== INPUT
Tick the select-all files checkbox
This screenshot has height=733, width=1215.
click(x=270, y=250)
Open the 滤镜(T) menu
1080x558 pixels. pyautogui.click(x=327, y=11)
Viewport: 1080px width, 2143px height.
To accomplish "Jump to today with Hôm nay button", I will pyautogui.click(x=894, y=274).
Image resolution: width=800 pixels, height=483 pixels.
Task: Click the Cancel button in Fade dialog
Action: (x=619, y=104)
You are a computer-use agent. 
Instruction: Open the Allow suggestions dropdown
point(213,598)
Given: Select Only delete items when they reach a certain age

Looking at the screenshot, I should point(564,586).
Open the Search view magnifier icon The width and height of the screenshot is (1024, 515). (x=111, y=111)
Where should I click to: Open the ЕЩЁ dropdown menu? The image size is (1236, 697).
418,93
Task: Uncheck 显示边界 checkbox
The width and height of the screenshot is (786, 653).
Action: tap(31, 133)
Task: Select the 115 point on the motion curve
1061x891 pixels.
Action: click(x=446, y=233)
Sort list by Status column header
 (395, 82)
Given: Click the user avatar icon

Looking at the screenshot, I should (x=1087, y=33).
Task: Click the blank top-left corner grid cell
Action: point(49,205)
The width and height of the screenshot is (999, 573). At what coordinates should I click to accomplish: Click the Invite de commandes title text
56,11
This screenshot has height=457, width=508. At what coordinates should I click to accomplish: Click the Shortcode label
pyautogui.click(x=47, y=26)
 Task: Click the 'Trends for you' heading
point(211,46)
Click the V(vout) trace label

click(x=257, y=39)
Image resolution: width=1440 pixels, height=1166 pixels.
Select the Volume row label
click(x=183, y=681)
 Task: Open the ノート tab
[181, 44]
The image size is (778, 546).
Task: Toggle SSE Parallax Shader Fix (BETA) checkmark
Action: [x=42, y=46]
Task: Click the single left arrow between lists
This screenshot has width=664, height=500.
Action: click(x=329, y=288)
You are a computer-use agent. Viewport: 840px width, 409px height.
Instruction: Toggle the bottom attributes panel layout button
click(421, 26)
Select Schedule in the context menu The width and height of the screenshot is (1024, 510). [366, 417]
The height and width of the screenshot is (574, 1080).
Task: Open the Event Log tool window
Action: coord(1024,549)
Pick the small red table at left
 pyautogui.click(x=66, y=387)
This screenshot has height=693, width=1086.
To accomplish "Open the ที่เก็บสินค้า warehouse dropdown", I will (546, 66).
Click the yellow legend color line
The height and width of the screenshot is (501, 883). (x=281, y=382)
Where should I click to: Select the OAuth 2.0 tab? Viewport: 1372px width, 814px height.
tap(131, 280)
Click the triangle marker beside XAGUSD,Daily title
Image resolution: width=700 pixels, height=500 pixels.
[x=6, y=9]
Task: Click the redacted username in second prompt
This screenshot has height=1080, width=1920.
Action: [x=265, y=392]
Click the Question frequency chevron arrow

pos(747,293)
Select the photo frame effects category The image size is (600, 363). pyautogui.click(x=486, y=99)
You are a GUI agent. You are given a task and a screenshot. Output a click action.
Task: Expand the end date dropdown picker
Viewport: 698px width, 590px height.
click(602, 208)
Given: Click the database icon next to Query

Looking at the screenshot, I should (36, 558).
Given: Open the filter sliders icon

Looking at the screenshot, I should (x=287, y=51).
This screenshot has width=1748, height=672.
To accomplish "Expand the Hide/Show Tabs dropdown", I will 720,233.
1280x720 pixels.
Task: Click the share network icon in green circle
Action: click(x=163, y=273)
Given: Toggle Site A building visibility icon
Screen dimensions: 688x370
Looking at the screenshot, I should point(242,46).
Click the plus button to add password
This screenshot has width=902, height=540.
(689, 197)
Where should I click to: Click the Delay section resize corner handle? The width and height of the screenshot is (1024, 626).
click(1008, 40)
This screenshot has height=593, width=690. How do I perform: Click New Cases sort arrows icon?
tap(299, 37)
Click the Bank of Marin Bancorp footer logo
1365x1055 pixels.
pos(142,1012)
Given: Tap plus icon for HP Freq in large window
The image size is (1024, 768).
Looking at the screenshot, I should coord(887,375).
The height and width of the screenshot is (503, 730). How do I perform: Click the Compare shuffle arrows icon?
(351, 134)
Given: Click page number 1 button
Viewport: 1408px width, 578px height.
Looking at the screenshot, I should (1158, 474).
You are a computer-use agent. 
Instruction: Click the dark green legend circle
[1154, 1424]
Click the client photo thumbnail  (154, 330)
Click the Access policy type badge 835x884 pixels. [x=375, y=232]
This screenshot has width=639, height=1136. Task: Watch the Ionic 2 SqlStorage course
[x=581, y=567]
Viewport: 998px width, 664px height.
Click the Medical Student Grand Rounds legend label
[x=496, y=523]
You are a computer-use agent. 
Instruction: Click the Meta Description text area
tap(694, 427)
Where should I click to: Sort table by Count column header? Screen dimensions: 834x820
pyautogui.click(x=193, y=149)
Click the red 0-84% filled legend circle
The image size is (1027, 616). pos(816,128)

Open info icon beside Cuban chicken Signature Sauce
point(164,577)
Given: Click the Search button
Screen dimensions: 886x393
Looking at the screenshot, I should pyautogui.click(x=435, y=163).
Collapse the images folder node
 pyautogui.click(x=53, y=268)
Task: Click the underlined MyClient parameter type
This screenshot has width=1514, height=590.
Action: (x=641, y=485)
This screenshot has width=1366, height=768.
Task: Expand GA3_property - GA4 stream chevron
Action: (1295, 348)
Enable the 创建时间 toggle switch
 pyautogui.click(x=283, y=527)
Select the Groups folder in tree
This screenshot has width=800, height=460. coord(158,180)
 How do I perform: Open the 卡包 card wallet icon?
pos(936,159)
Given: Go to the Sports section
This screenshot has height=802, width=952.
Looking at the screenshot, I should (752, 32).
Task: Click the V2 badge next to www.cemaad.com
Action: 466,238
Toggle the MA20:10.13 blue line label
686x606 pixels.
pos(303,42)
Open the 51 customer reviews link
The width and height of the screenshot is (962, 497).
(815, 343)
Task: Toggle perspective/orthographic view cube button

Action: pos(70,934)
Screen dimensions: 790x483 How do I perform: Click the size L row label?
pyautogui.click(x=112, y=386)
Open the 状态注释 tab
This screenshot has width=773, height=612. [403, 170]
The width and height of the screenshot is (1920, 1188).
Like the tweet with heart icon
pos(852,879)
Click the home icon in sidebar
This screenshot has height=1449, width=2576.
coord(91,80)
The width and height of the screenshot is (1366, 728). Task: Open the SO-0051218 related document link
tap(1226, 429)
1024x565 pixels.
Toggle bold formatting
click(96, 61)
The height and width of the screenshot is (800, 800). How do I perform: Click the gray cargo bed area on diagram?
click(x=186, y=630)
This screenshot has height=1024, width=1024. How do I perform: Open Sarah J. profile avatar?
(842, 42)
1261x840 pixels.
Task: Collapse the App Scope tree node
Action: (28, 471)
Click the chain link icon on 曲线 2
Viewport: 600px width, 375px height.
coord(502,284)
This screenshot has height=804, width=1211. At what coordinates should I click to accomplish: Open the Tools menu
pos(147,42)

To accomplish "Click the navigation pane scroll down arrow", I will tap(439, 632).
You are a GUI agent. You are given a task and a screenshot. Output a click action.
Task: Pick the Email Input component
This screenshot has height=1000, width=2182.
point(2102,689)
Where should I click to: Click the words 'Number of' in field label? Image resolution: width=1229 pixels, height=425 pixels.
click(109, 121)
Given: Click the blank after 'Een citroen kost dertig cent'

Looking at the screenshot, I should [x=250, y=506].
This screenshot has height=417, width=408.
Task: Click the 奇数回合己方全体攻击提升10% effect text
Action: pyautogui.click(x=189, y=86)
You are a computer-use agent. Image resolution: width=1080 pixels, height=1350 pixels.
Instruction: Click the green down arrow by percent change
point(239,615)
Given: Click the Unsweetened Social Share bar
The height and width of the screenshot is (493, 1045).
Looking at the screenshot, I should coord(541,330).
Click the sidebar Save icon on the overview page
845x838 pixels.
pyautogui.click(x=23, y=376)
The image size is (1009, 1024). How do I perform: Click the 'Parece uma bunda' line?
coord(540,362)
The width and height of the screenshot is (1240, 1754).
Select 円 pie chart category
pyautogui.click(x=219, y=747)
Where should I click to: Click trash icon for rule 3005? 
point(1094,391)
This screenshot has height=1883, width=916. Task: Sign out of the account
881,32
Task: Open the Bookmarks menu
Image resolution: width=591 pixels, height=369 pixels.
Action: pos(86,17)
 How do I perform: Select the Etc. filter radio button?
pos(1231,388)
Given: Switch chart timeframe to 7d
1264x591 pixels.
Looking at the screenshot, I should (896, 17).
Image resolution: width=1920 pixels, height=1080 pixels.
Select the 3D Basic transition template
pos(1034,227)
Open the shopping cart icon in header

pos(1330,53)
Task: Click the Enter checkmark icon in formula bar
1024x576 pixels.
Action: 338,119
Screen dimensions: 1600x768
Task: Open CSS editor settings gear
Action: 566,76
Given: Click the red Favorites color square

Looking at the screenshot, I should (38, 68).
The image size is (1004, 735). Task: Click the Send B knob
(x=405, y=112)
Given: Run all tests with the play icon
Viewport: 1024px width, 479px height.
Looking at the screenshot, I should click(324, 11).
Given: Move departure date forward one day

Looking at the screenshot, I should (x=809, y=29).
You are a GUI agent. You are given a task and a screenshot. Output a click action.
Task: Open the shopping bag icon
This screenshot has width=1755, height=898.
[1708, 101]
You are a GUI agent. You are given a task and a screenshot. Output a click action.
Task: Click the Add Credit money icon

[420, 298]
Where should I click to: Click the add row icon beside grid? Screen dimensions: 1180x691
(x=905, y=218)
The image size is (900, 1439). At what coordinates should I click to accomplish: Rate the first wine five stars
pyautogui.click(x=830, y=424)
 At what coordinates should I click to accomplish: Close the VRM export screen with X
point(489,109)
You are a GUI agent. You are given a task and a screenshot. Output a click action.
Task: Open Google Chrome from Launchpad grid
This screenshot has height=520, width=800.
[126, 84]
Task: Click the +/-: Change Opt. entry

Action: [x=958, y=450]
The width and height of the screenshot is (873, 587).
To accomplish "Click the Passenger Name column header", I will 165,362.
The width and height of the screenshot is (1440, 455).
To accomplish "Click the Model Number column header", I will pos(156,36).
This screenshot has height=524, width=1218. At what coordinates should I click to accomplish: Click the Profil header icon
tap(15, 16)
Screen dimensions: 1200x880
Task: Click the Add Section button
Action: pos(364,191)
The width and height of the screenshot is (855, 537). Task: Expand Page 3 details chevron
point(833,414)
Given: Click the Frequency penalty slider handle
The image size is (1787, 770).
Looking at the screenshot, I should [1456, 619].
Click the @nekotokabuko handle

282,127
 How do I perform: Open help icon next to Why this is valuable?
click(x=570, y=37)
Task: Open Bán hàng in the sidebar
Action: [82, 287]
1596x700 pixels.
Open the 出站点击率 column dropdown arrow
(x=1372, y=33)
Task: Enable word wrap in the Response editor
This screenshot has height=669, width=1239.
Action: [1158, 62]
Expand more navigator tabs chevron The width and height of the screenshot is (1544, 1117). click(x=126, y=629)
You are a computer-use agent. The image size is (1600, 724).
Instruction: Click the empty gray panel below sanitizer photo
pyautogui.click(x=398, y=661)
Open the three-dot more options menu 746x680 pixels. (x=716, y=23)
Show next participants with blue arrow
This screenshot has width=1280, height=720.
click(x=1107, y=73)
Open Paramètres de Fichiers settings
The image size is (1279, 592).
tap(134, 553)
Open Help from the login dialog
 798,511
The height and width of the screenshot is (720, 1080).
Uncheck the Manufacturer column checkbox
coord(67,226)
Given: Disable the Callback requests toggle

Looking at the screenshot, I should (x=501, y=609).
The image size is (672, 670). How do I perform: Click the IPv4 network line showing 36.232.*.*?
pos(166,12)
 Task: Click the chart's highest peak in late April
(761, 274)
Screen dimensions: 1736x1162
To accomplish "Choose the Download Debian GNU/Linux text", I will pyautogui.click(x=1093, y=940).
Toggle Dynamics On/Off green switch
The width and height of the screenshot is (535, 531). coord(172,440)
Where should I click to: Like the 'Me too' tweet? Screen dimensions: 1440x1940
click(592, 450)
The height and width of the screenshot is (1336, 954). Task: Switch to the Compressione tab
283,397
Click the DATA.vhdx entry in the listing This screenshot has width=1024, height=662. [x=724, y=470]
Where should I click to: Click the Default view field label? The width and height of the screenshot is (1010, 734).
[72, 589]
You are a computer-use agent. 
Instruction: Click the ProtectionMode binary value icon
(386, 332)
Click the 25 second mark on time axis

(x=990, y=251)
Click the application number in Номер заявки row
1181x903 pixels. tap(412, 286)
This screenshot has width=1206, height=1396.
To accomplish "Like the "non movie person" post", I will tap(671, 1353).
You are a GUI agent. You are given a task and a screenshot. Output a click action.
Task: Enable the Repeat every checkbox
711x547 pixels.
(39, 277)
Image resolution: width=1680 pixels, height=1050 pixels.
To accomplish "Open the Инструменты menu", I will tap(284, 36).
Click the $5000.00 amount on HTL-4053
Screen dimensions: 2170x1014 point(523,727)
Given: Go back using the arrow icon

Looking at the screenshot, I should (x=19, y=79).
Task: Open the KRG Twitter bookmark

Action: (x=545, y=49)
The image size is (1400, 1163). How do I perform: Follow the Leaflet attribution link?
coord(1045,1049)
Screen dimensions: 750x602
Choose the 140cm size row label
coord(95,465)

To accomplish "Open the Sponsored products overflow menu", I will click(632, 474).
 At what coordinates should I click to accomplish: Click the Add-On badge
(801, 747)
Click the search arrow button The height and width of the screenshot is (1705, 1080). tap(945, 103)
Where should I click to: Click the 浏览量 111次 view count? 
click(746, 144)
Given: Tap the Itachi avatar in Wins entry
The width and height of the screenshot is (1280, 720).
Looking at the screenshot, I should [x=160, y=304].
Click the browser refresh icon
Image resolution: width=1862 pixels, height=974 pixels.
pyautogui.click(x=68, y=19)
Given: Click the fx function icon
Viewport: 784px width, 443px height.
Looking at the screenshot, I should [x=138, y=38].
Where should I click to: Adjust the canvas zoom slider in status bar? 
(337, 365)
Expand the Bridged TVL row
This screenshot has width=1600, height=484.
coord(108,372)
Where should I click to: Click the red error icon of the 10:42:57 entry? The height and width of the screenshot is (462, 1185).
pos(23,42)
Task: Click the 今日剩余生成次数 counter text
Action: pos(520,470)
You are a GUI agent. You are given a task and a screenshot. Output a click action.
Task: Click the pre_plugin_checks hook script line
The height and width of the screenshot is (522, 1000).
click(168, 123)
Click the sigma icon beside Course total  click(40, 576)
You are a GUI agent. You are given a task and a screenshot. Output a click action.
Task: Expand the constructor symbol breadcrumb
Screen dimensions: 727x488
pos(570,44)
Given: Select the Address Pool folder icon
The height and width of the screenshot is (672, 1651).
====
▸ TASK PROMPT: Please copy the lines above from the line with "Where should I click to: Like" up to and including the line with "Given: Tap the Itachi avatar in Wins entry", exactly as written and with nothing else.

▸ WRITTEN RESPONSE:
Where should I click to: Like the 'Me too' tweet? Screen dimensions: 1440x1940
click(592, 450)
The height and width of the screenshot is (1336, 954). Task: Switch to the Compressione tab
283,397
Click the DATA.vhdx entry in the listing This screenshot has width=1024, height=662. [x=724, y=470]
Where should I click to: Click the Default view field label? The width and height of the screenshot is (1010, 734).
[72, 589]
You are a computer-use agent. 
Instruction: Click the ProtectionMode binary value icon
(386, 332)
Click the 25 second mark on time axis

(x=990, y=251)
Click the application number in Номер заявки row
1181x903 pixels. tap(412, 286)
This screenshot has width=1206, height=1396.
To accomplish "Like the "non movie person" post", I will tap(671, 1353).
You are a GUI agent. You are given a task and a screenshot. Output a click action.
Task: Enable the Repeat every checkbox
711x547 pixels.
(39, 277)
Image resolution: width=1680 pixels, height=1050 pixels.
To accomplish "Open the Инструменты menu", I will tap(284, 36).
Click the $5000.00 amount on HTL-4053
Screen dimensions: 2170x1014 point(523,727)
Given: Go back using the arrow icon

Looking at the screenshot, I should (x=19, y=79).
Task: Open the KRG Twitter bookmark

Action: (x=545, y=49)
The image size is (1400, 1163). How do I perform: Follow the Leaflet attribution link?
coord(1045,1049)
Screen dimensions: 750x602
Choose the 140cm size row label
coord(95,465)

To accomplish "Open the Sponsored products overflow menu", I will click(632, 474).
 At what coordinates should I click to accomplish: Click the Add-On badge
(801, 747)
Click the search arrow button The height and width of the screenshot is (1705, 1080). tap(945, 103)
Where should I click to: Click the 浏览量 111次 view count? 
click(746, 144)
Given: Tap the Itachi avatar in Wins entry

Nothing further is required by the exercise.